Talab’s last book was the bestseller “The Black Swan”, dealing with rare disruptive and unpredictable events like 9/11, the financial meltdown and Google. Virtually nobody saw them coming and these events radically changed our lives.
This book deals with the concept of fragile versus antifragile. If something is fragile (like our modern economy), it tends to blow up when subjected to Black Swans. If something is antifragile, it benefits from such events. Biological systems tend to be antifragile—up to a point. The human species benefits from low levels of stress and evolved to survive Black Swans. Although individuals may die, those that survive are stronger after such an event, leading to a more robust population. This is the basic tenant of evolution.
•Intermittent fasting and starvation are good stressors that improve health and prolong life.

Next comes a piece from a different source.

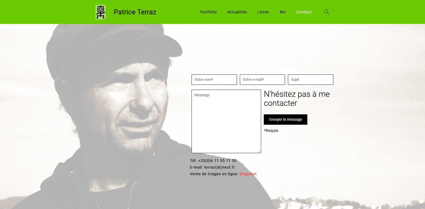425x209 pixels.
Task: Focus the Votre e-mail field
Action: coord(262,80)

•Additive therapies such as medications should only be used when people are seriously ill. If you are only a little ill, subtractive therapies such as removing sugar, HFCS and grains from your diet makes more sense because this approach respects our evolutionary history.
•The only beverages he drinks are water, coffee and red wine. This mimics my preferences.
•He believes that aerobic exercise is for fools. He does extreme weight lifting, interval training and long, slow walks.
•He follows the Greek Orthodox calendar to guide his eating and to provide variety in food composition and quantity. Our ancient ancestors did the same not out of choice—they had to eat whatever was available to them and this was not on a set schedule. I am also Orthodox and do the same.
•The only fruits he eats are those he recognized from when he was growing up in Lebanon. They tend to be small and sour rather than large and sweet like our modern fruits.
•He rarely eats breakfast.
Even if you disagree with Taleb (and many do), he is considered by many to be one our most profound thinkers of the modern era. I find it interesting that when it comes to medicine, we share identical views even though he has no formal medical training. That’s because unlike most physicians, he understands how the world works on a very profound level.